Time to invasion among SARS-CoV-2 simulations which do not burn out. Invasion is defined as 1000 cumulative infections. Scenarios (a–c) modulate the number of initial cases (1, 10 and 100) and columns modulate the effective reproductive number of the initial variant, respectively. Low R_e and low number of initial cases (a(i)) is associated with a higher median and larger variance in time to invasion. Differences in y-axis scale through rows highlight that there is less extinction in scenarios with higher numbers of initial cases and higher R_e.

Figure 4.

Relationship between timing and number of SSEs and time to invasion. Invasion is defined as 1000 cumulative infections. Scenarios assume varying definitions of SSEs as (a) greater than 5, (b) greater than 10 and (c) greater than 20 secondary infections on any day. Each plot also varies the invading variant reproductive number (noted in bold R_e). Correlations were tested between the day of the first SSE as well as the number of SSEs against the time of invasion (defined as reaching 1000 cumulative infections). An early day of the first SSE predicts more rapid time to invasion, particularly when the invading variant had higher R_e and an SSE is defined as greater than 20 infections in a day (see lower red panels).

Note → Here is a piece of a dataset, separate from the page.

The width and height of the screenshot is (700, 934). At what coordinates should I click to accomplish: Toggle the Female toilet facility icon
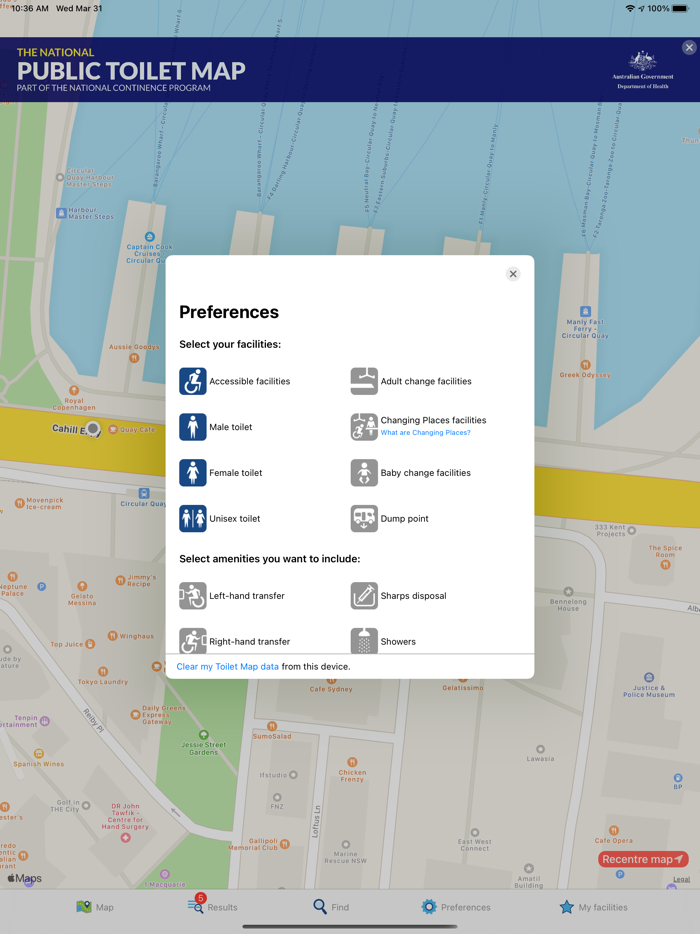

The total number of SSEs was generally not predictive of time to invasion. Pearson correlation coefficient (r) and corresponding trendlines are only noted in plots for which p < 0.05.

Figure 5.

New variant predominance depends on timing of variant introduction, variant effective reproductive numbers and numbers of ongoing infections. (a) Nine out of 100 simulations starting with 1000 infections of a baseline variant (black line) with R_e = 1 are shown. New variants (e.g. orange line in (i)) are randomly generated in 1% of transmissions and coloured according to R_e (drawn from a uniform distribution in bins of 0.2). The first new variant to reach 10 cases per day usually predominates though occasionally subsequent more-transmissible variants will expand and reach predominance (light blue in (ii)). Third-generation new variants become much more common as second-generation variants increase the total number of circulating infections (e.g. many lines in (iv, vi) after day 50). (b) A single example of a simulation with 1000 infected individuals but tracking until 250 000 cumulative infections admits similar kinetics and demonstrates only minor depletion of susceptible individuals.

Figure 6.

Histograms of R_e of invading variants. Given the assumption that 1%, 0.1% and 0.01% of new infections result in transmission of a new variant, we calculated the probability of predominance of new variants with different fitness drawn from an exponential (a), uniform (b) or lognormal (c) distribution. A lower frequency less than 1% of new variant introductions increased the likelihood that the baseline variant with R_e = 1 continued to predominate. (d) If the baseline variant had R_e = 1.2, it had a much higher chance (approx. 50%) of remaining dominant even with 1% variant generation unless the emerging variants had high transmissibility (i.e. R_e > 1.8).